Upon reading Percival Everett’s fifth poem in the collection titled “Logic,” I was immediately reminded of this medieval theory. Though I was more familiar with the instance of mice from cloth and cheese rather than rats from rags and dust, the idea still stands; what is described in this poem has many similarities to the medieval theory of spontaneous generation. “From rags and dust/A rat is formed in the cellar./It was not there before” speaks clearly to this idea of spontaneous generation; the idea that something organic and living can arise from something that is not, and can arise spontaneously.
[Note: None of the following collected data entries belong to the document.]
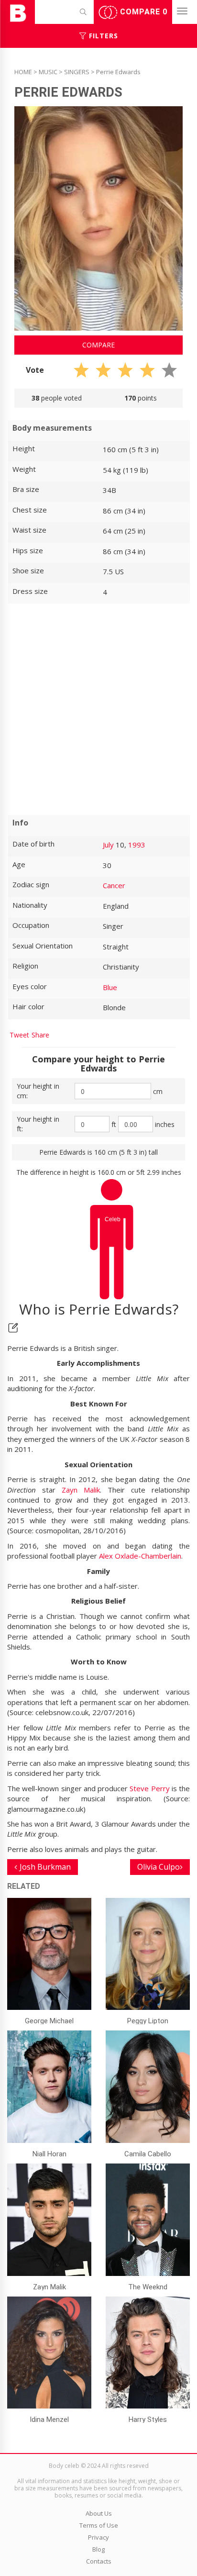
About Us (99, 2513)
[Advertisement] (98, 709)
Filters (102, 35)
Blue (110, 987)
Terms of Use (98, 2525)
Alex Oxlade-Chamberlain (140, 1556)
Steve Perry (149, 1788)
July (108, 844)
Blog (98, 2549)
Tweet (19, 1034)
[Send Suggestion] (13, 1328)
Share (40, 1034)
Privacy (98, 2537)
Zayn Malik (81, 1489)
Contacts (98, 2561)
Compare (142, 11)
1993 (136, 844)
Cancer (114, 885)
In our ENGL 203 class, we were asked by Professor McCoy to read these poems in the contexts of New Criticism and intertextuality—what meaning could be gained from these poems if we looked at just the poems themselves, versus the poems in the context of what we knew? If I was to read this fifth poem of “Logic” without the background knowledge of spontaneous generation, a majority of the meaning of this poem would be lost to me. The history of the idea the poem is depicting would have to be entirely ignored; instead, all that would be left is the instance of a rat arising from rags and dust, something that was not there before. Something that most people today know cannot happen because of Francesco Redi and other historical scientists’ work on the subject.
And perhaps that is what Percival Everett was trying to say when he wrote this poem. In a broad observation, the poems of this collection attempt to communicate meaning without referencing much of any outside work or context. The are, in the simplest sense, “logic”—givens and universal truths, like in the sixth poem, where the idea that the number seven cannot be destroyed, but seven men can be. However, if the fifth poem in this collection is viewed the same way, what would be communicated is a blatant lie—rats do not come from rags and dust, they come from the reproduction of other rats. In this case, if this poem was read with a mindset of New Criticism, all sense of logic would be lost.
It is for this reason that I believe that this collection of poems can be observed as Percival Everett’s critique of New Criticism. Or, at least, these poems offer and explanation as to why we shouldn’t only read works of literature through the lens of New Criticism. If we neglect the intertextuality of different works of literature, that literature has the capability to both lose meaning while simultaneously communicating false or confusing ideas. The reader, in a sense, falls into the mindset of the medieval people who believed that rats could simply arise from rags and dust.